Le président ukrainien Volodymyr Zelensky a proféré des menaces à peine voilées à l’encontre du Premier ministre hongrois Viktor Orban, au sujet du blocage par Budapest d’un prêt européen de 90 milliards d’euros destiné à l’Ukraine. La Commission européenne a aussitôt qualifié ces déclarations d’inacceptables, exigeant que toute menace contre un État membre cesse.

Une déclaration qui franchit une ligne diplomatique

Lors d’une prise de parole publique, Zelensky a averti que si une seule personne au sein de l’Union européenne venait à bloquer le déblocage des fonds, ses forces armées recevraient l’adresse de cette personne pour lui « parler dans leur propre langage ». La cible de ces propos, sans jamais être nommée explicitement, ne faisait aucun doute : Viktor Orban, qui s’oppose depuis plusieurs mois au versement de ce prêt communautaire.

« Nous espérons qu’une seule personne au sein de l’UE ne bloquera pas les 90 milliards. Sinon, nous donnerons l’adresse de cette personne à nos Forces armées, à nos gars. Qu’ils l’appellent et qu’ils lui parlent dans leur propre langage« , a lancé le numéro un ukrainien Volodymyr Zelensky.

La réaction de Bruxelles n’a pas tardé. Olof Gill, porte-parole de la Commission européenne, a déclaré que « ce type de langage est inacceptable » et rappelé qu’aucune menace ne devait être proférée à l’encontre des États membres de l’UE. Il a ajouté que des discussions étaient activement en cours avec toutes les parties concernées.

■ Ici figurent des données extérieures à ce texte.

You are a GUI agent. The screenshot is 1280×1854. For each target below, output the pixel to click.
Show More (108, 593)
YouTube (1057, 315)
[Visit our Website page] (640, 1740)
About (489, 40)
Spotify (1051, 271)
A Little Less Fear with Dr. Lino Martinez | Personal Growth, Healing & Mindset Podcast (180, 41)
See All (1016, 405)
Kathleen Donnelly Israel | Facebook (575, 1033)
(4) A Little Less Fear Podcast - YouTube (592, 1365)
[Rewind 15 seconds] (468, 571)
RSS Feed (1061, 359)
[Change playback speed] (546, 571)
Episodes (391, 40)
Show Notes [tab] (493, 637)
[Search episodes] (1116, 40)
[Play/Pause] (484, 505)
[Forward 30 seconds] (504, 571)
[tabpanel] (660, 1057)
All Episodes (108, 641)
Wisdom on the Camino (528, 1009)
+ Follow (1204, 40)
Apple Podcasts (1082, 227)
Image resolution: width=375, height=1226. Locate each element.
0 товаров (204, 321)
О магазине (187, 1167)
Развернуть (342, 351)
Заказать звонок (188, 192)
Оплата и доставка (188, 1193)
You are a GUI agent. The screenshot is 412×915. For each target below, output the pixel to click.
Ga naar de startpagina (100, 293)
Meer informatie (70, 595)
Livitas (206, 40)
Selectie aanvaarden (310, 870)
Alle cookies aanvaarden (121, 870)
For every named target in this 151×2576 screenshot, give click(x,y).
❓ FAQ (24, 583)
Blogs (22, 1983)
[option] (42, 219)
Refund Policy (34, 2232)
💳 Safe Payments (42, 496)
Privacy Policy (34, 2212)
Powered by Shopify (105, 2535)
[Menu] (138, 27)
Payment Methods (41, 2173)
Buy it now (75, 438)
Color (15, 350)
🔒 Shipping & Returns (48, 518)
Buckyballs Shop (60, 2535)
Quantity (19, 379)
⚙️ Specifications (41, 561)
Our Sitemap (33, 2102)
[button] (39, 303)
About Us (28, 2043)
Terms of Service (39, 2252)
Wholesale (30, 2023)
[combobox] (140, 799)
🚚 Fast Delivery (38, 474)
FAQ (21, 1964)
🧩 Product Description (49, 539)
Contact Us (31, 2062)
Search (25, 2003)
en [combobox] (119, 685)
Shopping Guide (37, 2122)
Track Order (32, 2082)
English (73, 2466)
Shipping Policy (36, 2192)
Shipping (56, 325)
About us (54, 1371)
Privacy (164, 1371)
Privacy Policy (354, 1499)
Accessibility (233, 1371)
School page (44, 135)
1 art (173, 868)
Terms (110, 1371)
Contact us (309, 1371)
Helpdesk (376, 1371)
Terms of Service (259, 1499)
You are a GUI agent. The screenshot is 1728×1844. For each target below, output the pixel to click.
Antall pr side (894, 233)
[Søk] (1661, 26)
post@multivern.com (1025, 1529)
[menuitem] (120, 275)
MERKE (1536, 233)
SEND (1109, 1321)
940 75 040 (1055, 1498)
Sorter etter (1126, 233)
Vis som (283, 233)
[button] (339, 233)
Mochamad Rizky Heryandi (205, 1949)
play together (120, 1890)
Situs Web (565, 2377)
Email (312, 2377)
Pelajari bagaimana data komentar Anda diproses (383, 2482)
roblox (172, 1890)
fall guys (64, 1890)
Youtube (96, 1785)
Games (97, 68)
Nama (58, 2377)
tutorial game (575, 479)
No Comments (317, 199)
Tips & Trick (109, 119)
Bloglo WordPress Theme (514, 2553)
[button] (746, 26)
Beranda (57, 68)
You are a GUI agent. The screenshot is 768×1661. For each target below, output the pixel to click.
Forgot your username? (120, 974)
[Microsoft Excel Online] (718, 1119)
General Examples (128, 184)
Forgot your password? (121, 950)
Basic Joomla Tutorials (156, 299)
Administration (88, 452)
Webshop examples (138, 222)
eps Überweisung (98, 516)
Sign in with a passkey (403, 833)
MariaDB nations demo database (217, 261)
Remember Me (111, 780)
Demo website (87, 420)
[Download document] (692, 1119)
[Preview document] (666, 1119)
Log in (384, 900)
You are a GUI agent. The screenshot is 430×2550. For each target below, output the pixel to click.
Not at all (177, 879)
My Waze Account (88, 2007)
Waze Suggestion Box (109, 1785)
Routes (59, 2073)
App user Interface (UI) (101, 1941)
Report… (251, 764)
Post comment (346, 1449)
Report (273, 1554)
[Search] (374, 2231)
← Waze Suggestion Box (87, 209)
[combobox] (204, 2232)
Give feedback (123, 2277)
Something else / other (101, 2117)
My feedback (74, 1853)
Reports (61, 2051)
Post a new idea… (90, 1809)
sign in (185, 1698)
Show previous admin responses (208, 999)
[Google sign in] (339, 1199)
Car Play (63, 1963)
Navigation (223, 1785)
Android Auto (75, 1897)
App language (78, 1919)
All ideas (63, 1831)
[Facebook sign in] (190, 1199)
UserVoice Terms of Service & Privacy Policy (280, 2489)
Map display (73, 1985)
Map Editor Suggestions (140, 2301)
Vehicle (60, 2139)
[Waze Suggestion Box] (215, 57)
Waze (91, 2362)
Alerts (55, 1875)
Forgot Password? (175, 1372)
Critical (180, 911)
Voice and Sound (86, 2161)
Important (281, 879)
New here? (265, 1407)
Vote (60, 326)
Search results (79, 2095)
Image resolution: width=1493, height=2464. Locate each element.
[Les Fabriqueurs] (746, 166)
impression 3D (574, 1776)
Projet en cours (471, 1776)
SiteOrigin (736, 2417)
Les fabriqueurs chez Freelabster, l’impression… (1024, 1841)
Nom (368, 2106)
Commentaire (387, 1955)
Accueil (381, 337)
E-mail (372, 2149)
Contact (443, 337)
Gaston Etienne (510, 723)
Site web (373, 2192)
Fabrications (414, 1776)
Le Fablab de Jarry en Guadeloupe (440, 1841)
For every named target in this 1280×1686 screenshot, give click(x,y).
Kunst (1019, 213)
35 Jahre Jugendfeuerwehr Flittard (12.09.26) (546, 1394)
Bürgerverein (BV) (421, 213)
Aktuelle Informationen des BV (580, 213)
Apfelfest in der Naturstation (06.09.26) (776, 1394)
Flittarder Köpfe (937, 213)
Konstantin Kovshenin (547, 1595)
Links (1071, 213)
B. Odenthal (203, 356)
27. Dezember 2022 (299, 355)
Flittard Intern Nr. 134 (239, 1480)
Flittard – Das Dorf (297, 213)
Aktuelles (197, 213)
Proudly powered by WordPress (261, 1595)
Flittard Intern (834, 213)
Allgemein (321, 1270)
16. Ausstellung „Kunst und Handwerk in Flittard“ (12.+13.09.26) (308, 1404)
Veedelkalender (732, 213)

« La Commission européenne affirme très clairement que ce type de langage est inacceptable. Aucune menace ne doit être proférée à l’encontre des États membres de l’UE. Je réaffirme que nous menons des discussions actives avec toutes les parties concernées sur cette question », a déclaré porte-parole de la Commission européenne, Olof Gill.

Du côté hongrois, Orban a répondu sans équivoque, affirmant qu’il ne céderait pas — « pas même s’ils me font chanter, pas même s’ils menacent ma vie » — estimant que plier face à ces pressions serait contraire aux intérêts de son pays.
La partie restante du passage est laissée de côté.